U.S. Department of Education releases 2020 National Assessment of Educational Progress

National report card saw U.S. reading, math scores are down after pandemic

In the wake of the COVID-19 virus, the United States has seen its reading and math scores decrease.

Many schools have resorted to closed classes, and some parents have stopped sending their children to classrooms at all.

“I don’t think it’s the end of the world to learn to read, but I do think it was a good idea to do a number on everyone and make a statement,” said John Lally, who teaches at the Lake Travis Independent School District in Texas.

“It’s a big, big problem,” Lally said. “It’s not the end of the world, but it is a setback.”

The U.S. Department of Education released the 2020 National Assessment of Educational Progress results for the first time this week.
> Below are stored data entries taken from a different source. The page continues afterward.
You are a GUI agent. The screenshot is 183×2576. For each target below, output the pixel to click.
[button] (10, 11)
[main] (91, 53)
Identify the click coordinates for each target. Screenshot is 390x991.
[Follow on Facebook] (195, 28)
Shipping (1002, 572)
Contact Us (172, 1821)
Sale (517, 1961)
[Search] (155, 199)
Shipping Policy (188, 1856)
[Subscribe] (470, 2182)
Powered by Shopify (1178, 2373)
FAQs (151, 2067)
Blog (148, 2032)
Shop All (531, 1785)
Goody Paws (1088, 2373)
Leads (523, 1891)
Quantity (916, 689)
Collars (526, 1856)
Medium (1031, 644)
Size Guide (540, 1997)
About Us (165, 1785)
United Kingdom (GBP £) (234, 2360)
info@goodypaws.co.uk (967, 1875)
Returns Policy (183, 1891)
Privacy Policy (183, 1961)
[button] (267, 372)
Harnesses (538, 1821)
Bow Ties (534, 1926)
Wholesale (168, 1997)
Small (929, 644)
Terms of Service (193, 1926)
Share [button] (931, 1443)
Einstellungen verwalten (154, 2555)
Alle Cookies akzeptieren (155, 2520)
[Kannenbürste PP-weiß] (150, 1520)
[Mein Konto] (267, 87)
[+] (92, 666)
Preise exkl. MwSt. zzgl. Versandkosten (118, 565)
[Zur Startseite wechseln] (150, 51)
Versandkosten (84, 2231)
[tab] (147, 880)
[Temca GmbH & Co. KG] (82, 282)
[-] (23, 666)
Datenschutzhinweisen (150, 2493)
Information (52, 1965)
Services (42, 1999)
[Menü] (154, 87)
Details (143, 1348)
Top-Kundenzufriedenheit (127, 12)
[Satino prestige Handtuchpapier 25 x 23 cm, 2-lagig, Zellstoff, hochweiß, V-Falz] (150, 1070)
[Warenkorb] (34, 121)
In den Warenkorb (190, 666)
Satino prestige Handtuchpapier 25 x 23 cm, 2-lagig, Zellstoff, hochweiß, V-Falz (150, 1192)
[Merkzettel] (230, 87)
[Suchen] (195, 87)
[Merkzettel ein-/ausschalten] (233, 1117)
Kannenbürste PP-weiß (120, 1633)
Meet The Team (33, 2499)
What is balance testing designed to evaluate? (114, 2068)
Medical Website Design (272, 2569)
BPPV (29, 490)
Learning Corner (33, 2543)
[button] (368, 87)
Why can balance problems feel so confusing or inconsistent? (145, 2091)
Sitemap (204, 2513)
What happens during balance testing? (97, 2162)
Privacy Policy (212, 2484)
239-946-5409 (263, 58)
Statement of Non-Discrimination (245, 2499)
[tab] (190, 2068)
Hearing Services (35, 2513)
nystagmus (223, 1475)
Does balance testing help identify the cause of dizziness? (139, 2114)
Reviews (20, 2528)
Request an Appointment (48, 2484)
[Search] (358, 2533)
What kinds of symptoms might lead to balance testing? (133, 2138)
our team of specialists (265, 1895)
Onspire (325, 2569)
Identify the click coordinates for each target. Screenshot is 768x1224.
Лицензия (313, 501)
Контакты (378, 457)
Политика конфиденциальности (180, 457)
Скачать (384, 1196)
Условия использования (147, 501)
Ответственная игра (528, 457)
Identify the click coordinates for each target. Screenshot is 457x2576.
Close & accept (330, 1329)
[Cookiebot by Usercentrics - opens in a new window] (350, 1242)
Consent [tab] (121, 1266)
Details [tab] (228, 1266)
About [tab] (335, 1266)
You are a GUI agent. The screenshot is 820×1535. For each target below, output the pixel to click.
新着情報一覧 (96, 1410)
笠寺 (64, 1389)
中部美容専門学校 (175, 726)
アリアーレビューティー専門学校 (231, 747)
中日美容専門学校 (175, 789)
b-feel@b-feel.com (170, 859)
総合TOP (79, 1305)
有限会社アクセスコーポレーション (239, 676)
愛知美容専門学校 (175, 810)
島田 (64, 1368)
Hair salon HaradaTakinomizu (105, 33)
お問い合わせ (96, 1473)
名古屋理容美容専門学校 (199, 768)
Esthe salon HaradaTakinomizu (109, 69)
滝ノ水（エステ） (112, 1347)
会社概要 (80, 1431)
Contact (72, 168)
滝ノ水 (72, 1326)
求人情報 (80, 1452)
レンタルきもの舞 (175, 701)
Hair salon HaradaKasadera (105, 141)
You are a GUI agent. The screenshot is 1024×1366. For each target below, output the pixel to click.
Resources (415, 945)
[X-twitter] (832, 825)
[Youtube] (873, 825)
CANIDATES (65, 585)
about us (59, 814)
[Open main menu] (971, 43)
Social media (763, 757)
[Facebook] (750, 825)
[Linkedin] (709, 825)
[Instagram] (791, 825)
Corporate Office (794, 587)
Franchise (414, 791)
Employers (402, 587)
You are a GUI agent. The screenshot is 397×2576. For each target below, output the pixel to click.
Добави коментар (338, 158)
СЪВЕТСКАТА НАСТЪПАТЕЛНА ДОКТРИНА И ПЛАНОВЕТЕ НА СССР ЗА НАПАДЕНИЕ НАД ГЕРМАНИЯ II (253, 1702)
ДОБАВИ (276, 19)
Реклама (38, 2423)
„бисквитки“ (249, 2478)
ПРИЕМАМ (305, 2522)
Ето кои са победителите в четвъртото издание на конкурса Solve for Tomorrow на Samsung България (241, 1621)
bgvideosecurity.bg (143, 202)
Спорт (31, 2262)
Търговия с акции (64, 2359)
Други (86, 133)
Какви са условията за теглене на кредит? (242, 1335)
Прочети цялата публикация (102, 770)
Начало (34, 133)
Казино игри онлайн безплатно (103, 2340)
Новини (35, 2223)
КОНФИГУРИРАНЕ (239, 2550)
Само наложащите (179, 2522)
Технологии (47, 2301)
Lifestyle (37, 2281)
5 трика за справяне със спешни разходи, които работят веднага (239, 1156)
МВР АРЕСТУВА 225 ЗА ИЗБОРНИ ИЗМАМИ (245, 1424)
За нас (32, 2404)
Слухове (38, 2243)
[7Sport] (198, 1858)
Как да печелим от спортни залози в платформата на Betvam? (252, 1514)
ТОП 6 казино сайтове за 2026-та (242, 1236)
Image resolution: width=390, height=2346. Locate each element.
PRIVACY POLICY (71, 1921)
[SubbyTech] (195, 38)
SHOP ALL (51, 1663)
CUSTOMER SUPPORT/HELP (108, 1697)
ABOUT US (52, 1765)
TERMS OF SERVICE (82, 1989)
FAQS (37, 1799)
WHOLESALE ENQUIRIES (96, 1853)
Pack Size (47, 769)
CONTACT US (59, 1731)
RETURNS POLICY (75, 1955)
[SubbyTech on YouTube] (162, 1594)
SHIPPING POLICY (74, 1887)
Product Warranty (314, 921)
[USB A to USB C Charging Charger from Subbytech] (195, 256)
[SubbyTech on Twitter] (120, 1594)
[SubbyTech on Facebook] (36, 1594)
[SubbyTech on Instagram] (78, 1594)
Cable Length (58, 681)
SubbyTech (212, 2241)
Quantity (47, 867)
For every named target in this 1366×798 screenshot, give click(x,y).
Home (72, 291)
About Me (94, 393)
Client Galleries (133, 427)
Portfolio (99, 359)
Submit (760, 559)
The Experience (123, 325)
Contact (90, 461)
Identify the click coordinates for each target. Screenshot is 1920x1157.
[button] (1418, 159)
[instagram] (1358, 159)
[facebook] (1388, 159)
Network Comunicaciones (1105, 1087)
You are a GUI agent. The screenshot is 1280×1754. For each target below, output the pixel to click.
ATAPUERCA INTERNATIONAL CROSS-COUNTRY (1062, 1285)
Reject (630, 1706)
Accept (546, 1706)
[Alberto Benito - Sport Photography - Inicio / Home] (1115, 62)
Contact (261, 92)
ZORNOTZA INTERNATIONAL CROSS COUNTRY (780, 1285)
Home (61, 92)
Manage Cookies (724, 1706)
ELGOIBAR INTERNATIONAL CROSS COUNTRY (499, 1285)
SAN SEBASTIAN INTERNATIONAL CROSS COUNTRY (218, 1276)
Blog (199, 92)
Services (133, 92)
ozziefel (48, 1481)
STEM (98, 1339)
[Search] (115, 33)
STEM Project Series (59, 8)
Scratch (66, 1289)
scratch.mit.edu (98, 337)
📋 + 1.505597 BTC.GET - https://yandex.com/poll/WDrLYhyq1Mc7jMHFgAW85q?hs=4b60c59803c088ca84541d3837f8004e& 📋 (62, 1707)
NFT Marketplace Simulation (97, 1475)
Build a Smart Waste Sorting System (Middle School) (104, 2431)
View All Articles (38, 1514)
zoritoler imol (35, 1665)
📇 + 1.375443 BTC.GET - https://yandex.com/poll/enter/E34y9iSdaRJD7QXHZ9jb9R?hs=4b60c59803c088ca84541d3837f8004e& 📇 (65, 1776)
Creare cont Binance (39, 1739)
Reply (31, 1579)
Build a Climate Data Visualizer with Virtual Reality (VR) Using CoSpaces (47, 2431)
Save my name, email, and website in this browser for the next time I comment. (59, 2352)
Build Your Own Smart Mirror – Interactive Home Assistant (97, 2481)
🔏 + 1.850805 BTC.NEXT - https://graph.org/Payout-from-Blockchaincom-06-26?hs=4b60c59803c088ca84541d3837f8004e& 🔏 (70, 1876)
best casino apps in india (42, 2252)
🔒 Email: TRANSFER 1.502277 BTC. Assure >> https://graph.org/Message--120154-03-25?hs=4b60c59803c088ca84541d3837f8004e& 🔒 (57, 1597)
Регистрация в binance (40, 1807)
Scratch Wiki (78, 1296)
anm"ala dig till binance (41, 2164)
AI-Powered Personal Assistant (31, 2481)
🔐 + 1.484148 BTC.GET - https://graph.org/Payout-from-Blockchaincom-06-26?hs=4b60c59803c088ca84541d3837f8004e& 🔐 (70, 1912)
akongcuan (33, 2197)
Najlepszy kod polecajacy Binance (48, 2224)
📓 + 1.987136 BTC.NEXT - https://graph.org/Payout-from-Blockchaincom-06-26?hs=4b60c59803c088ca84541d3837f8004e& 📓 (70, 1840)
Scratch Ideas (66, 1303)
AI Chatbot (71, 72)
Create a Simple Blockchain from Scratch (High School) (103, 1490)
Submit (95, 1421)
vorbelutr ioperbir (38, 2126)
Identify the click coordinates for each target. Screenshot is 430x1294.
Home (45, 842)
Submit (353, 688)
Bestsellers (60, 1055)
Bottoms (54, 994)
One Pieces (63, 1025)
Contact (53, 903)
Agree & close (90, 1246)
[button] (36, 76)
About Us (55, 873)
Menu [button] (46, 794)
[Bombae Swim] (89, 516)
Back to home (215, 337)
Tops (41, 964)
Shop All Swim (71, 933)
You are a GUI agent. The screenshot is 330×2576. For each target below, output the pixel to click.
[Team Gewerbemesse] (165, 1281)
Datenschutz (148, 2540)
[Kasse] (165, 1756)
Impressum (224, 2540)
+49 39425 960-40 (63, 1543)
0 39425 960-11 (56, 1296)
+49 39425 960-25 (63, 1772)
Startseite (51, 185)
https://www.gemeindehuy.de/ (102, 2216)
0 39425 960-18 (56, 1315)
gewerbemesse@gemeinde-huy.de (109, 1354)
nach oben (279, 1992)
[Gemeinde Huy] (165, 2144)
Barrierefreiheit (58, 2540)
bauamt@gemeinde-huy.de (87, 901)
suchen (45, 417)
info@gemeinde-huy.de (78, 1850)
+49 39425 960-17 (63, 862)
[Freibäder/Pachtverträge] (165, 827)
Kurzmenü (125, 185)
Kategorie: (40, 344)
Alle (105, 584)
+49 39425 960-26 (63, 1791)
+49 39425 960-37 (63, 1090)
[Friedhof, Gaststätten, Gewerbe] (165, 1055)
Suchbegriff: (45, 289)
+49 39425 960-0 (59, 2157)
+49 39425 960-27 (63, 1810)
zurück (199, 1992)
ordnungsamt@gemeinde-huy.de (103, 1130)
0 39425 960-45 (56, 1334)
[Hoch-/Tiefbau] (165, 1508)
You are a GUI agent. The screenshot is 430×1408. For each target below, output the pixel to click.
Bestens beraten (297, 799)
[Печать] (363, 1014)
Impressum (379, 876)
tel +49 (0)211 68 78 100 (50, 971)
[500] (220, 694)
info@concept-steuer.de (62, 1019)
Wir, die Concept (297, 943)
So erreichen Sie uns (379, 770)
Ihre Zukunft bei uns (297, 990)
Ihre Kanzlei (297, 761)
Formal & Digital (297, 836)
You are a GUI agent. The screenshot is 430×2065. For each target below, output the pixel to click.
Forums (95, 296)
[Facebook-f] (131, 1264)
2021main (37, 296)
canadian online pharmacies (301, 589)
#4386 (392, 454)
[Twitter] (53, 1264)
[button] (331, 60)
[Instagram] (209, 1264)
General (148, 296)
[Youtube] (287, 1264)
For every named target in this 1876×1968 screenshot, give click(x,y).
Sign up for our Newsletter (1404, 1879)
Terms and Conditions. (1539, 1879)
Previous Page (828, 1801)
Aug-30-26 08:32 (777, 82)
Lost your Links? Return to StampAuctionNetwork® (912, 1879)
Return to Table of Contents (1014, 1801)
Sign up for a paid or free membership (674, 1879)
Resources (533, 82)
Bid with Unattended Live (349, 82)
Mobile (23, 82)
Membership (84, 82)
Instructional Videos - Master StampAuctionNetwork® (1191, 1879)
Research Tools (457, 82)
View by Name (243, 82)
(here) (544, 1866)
The government agency said students continued to make slow progress on the tests and the results will be used for an analysis that will help policymakers prepare for potential educational consequences of the pandemic.

In the 2017-18 school year, reading scores increased for the third straight year and third-grade math scores increased a full point higher than in the previous year.

The report also showed that, when students begin preschool, their scores have not recovered in the years since the crisis began.

The government agency said the country continued to make modest progress in the skills that matter most to students. But it said there are “significant gaps” in the math skills of some minority children and low-income and elementary school students.

Overall, 27 percent of U.S. students met or exceeded standards. But the U.S. still lagged behind on high school graduation, and math was the only academic area showing a steep decline.

Education Secretary Betsy DeVos said in a statement that the results are “a good barometer of our kids’ performance” as the country returns to a school year.